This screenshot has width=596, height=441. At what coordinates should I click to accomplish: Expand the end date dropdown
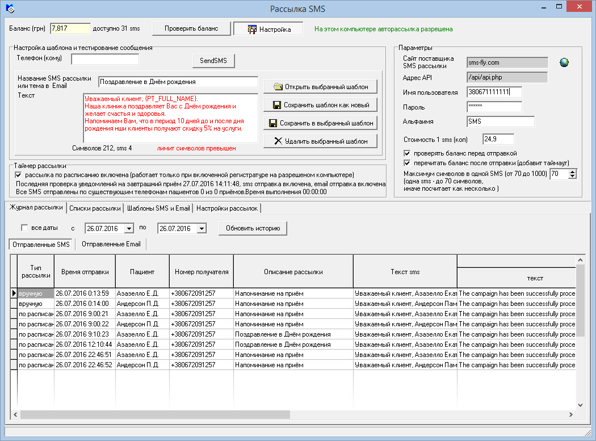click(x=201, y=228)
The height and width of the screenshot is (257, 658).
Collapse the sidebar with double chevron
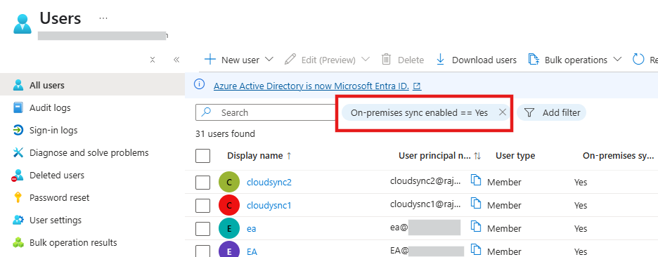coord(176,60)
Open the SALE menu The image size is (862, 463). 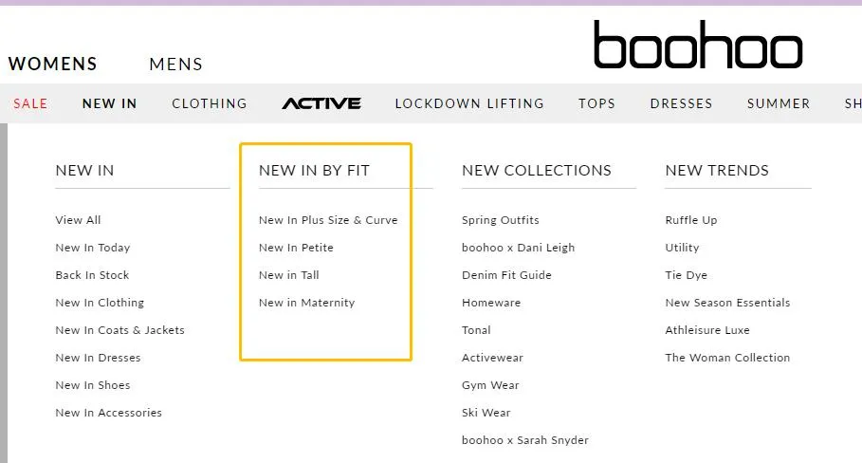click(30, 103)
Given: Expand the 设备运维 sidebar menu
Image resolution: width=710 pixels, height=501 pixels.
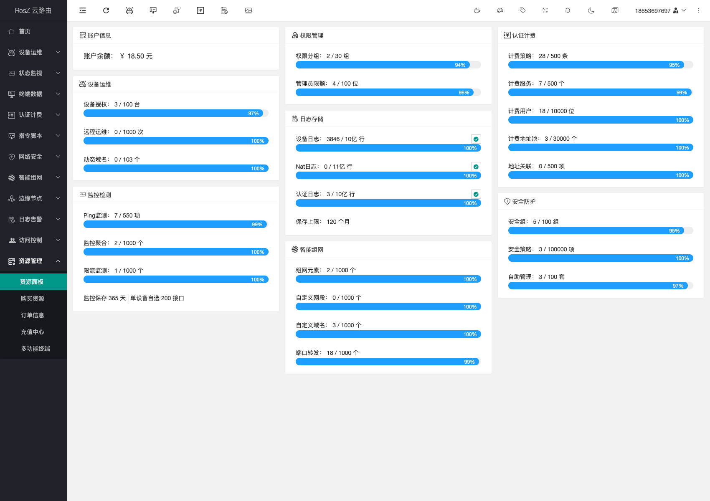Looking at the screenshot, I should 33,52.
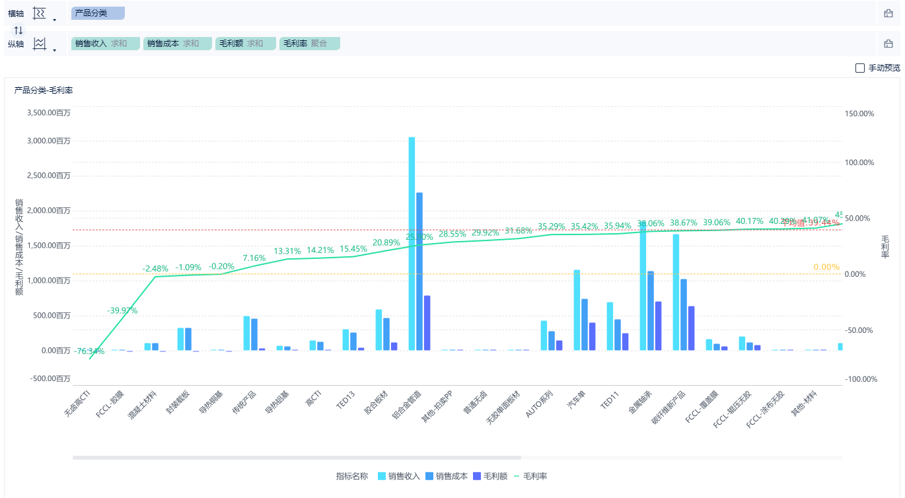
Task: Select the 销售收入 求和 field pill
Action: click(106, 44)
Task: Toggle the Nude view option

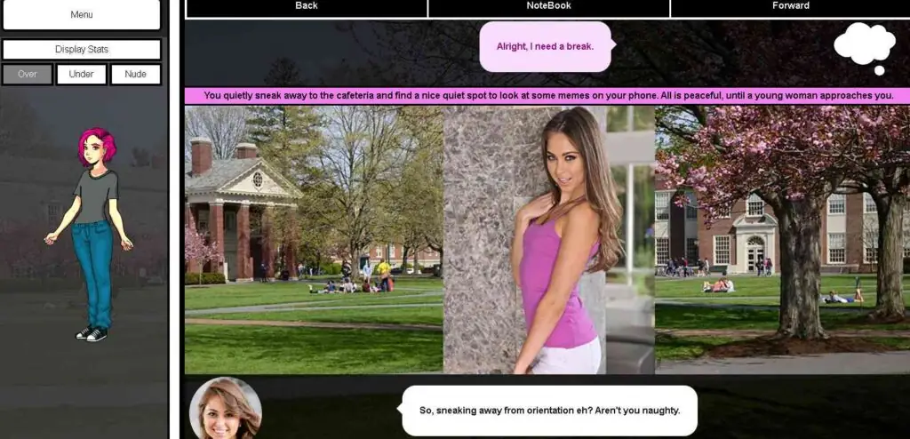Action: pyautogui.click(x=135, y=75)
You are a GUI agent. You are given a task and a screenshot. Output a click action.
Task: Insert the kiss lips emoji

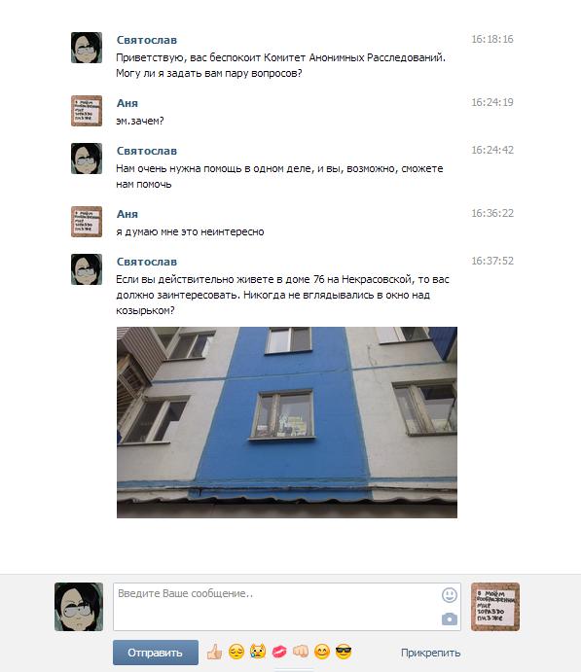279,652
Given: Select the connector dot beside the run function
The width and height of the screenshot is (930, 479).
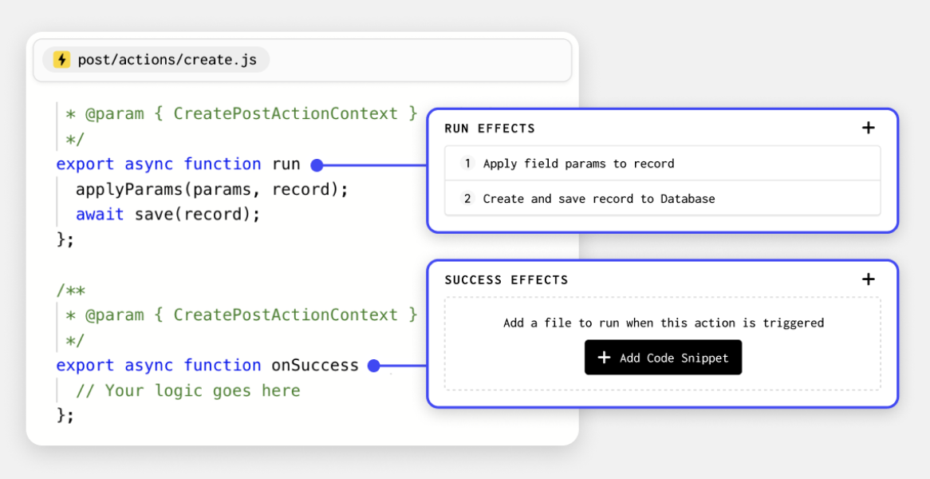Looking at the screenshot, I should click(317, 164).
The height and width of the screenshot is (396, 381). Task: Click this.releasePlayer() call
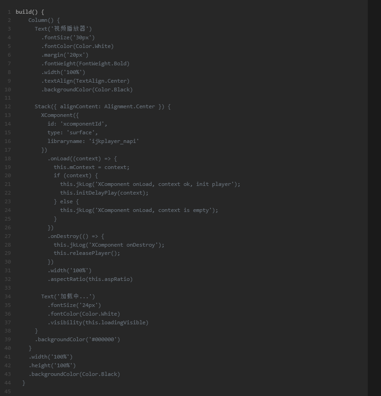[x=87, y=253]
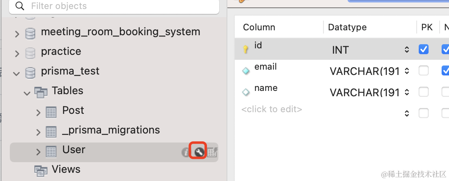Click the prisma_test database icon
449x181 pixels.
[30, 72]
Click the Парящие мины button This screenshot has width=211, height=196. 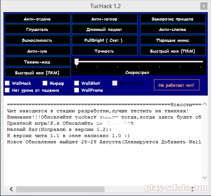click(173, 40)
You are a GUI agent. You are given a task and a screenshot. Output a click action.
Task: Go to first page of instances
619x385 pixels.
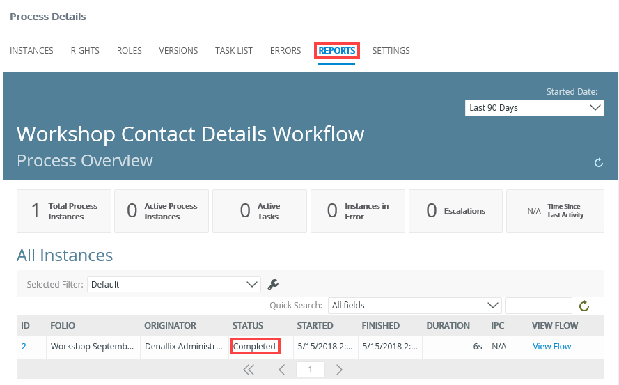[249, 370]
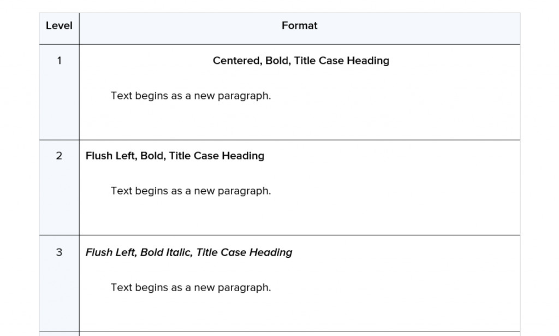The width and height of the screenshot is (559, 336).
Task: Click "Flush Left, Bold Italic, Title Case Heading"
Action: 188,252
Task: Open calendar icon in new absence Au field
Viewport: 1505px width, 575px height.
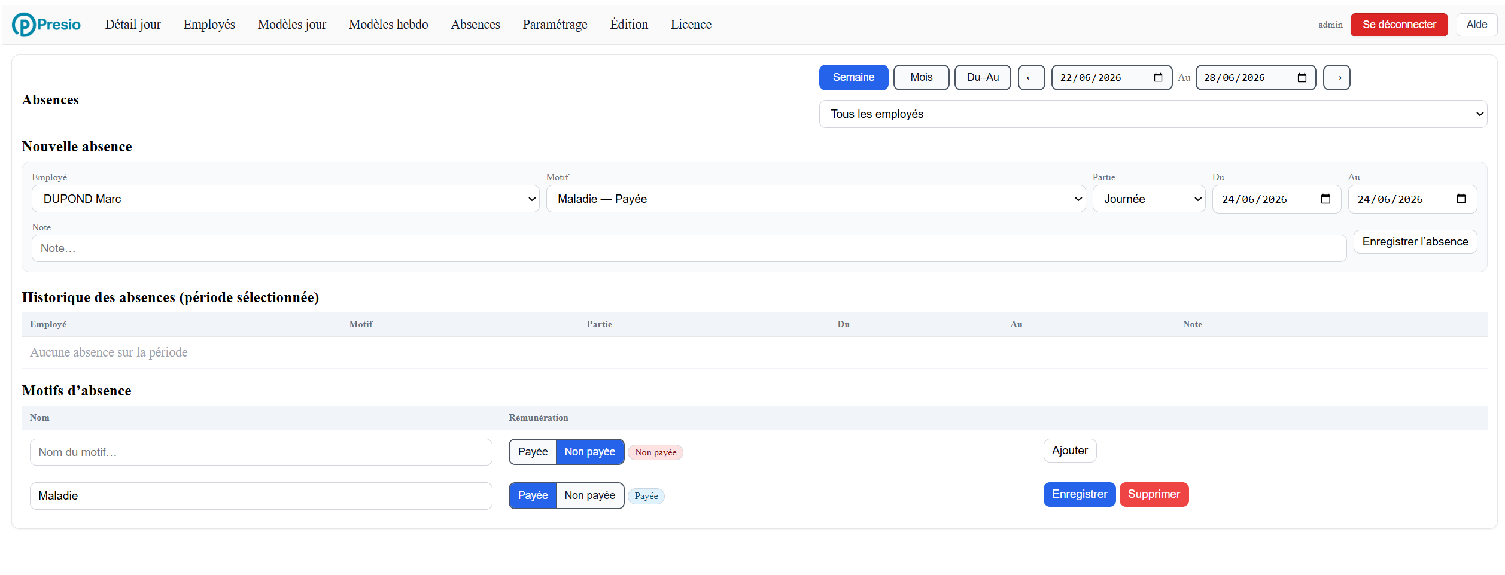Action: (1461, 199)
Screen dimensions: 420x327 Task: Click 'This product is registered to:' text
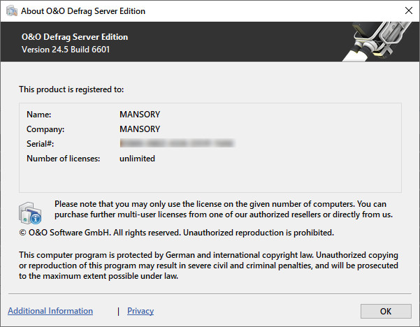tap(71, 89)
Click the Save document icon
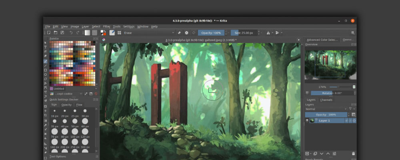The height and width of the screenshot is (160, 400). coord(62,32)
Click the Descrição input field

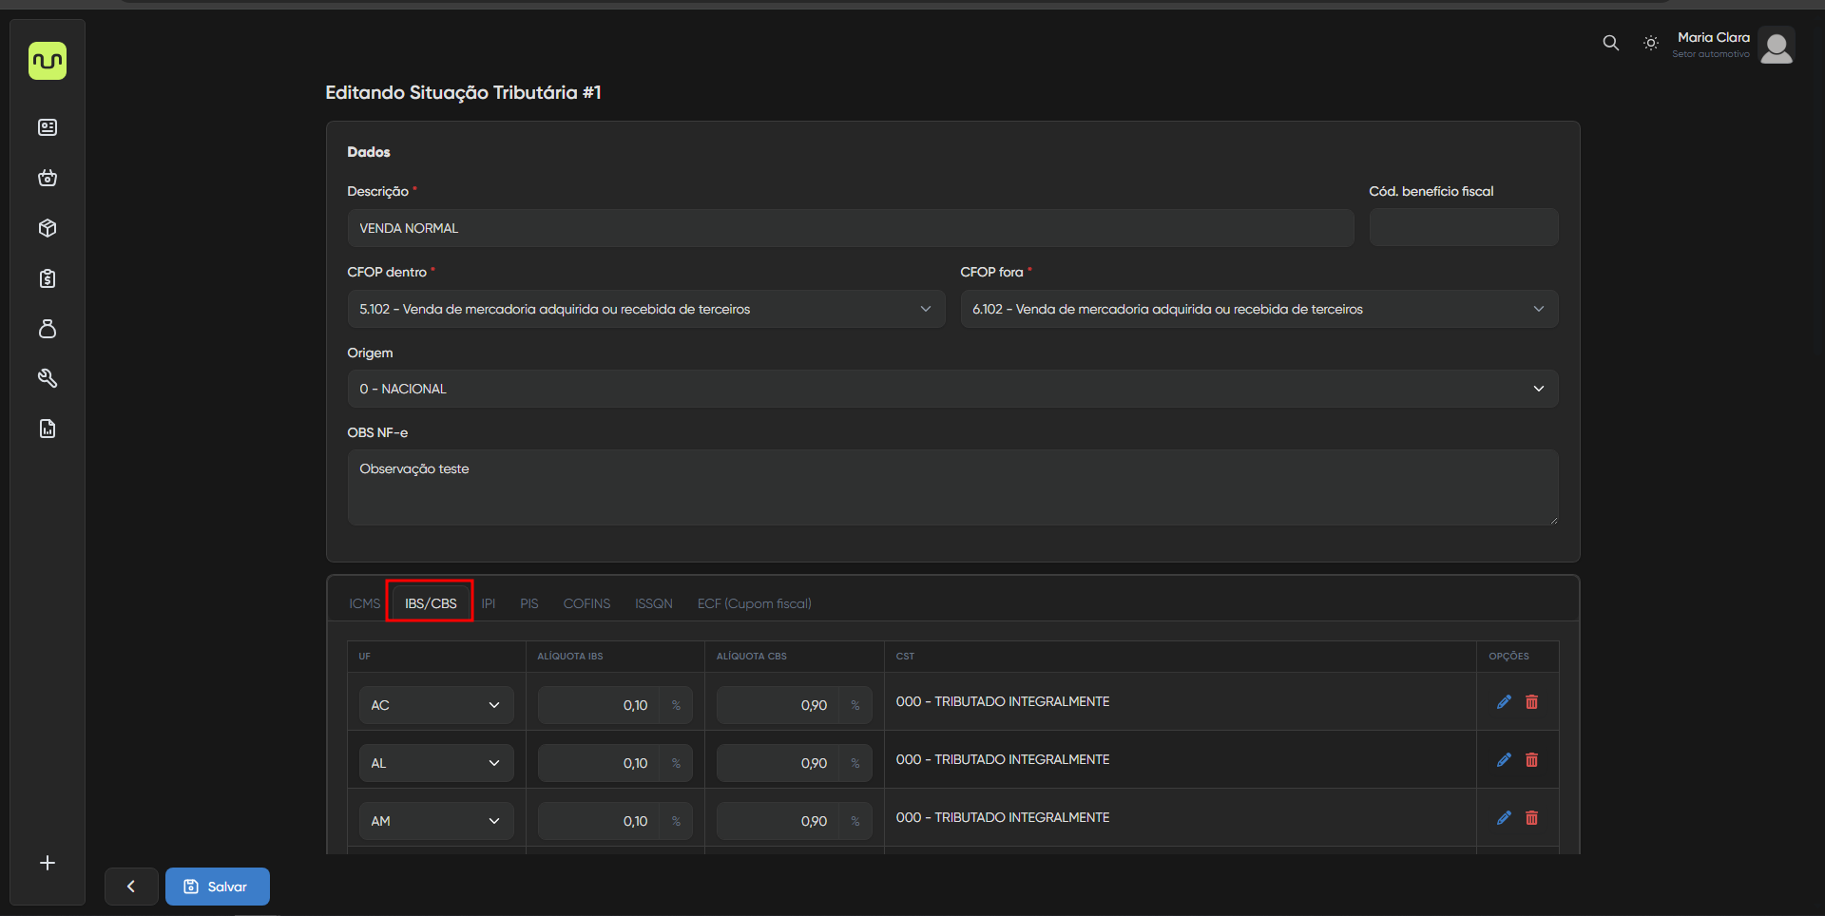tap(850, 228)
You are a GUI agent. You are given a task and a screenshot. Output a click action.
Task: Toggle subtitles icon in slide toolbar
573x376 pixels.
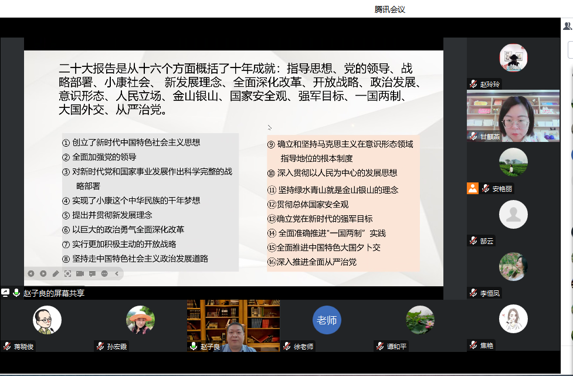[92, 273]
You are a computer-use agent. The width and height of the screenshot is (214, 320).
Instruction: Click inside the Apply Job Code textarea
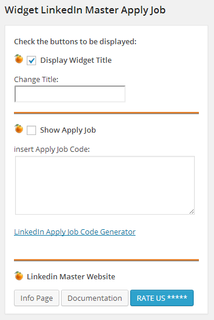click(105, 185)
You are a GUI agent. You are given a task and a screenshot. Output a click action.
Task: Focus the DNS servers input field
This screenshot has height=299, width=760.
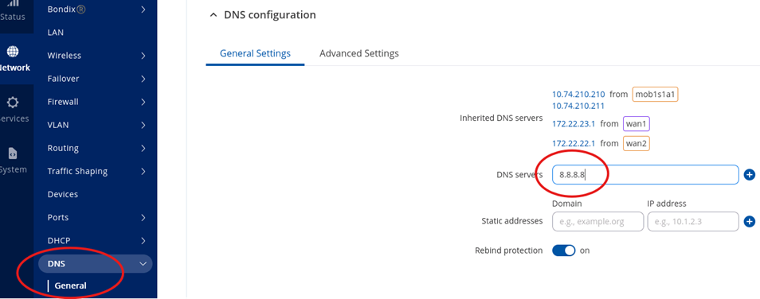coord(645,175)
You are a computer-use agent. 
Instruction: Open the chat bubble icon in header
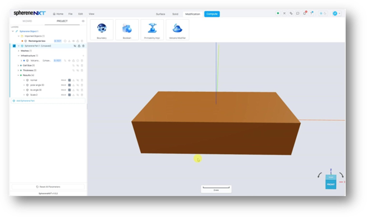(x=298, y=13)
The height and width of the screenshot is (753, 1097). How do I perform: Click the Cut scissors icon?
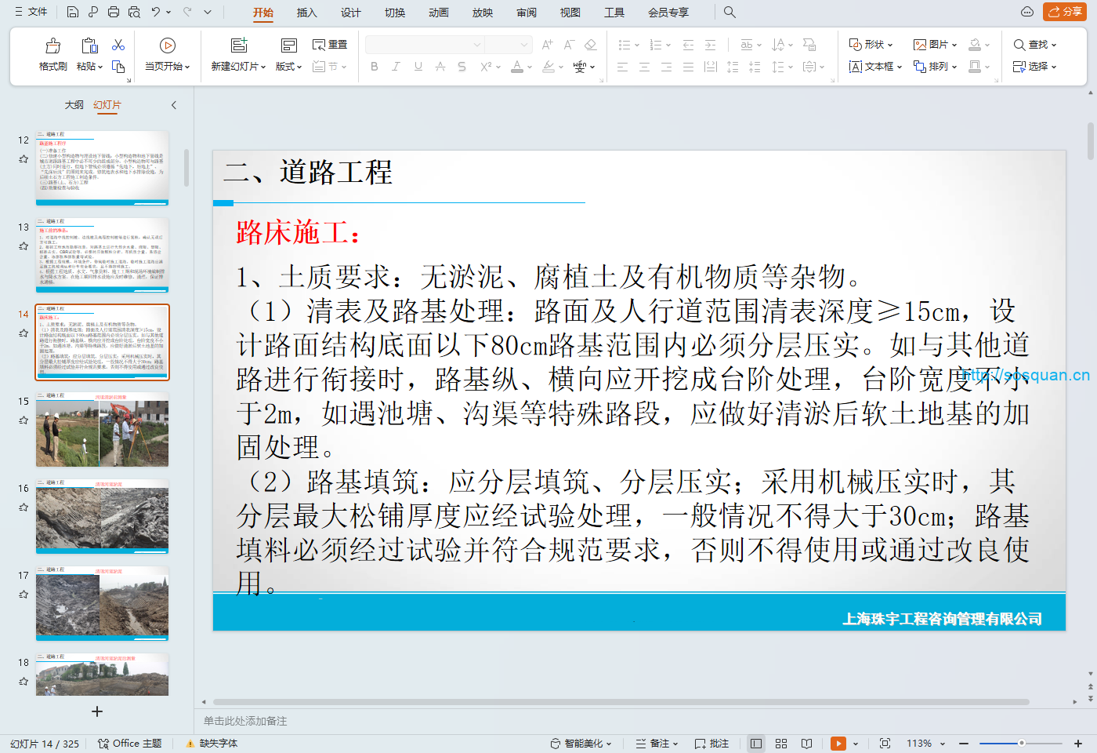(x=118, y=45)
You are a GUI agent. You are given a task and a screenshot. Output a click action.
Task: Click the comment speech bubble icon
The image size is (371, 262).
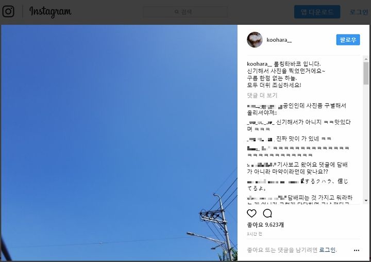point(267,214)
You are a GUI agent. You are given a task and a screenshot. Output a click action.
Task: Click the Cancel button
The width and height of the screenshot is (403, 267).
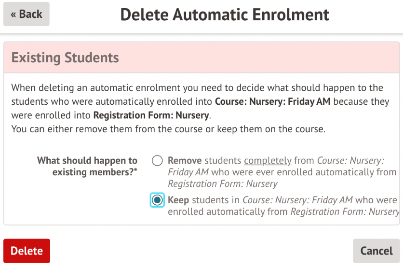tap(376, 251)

Instructions for the task >> With "computer" as the word to match, copy each line of the records that has it.

Solution to the exercise >>
You are a computer-use agent. The width and height of the screenshot is (214, 320).
You are a computer-use agent. 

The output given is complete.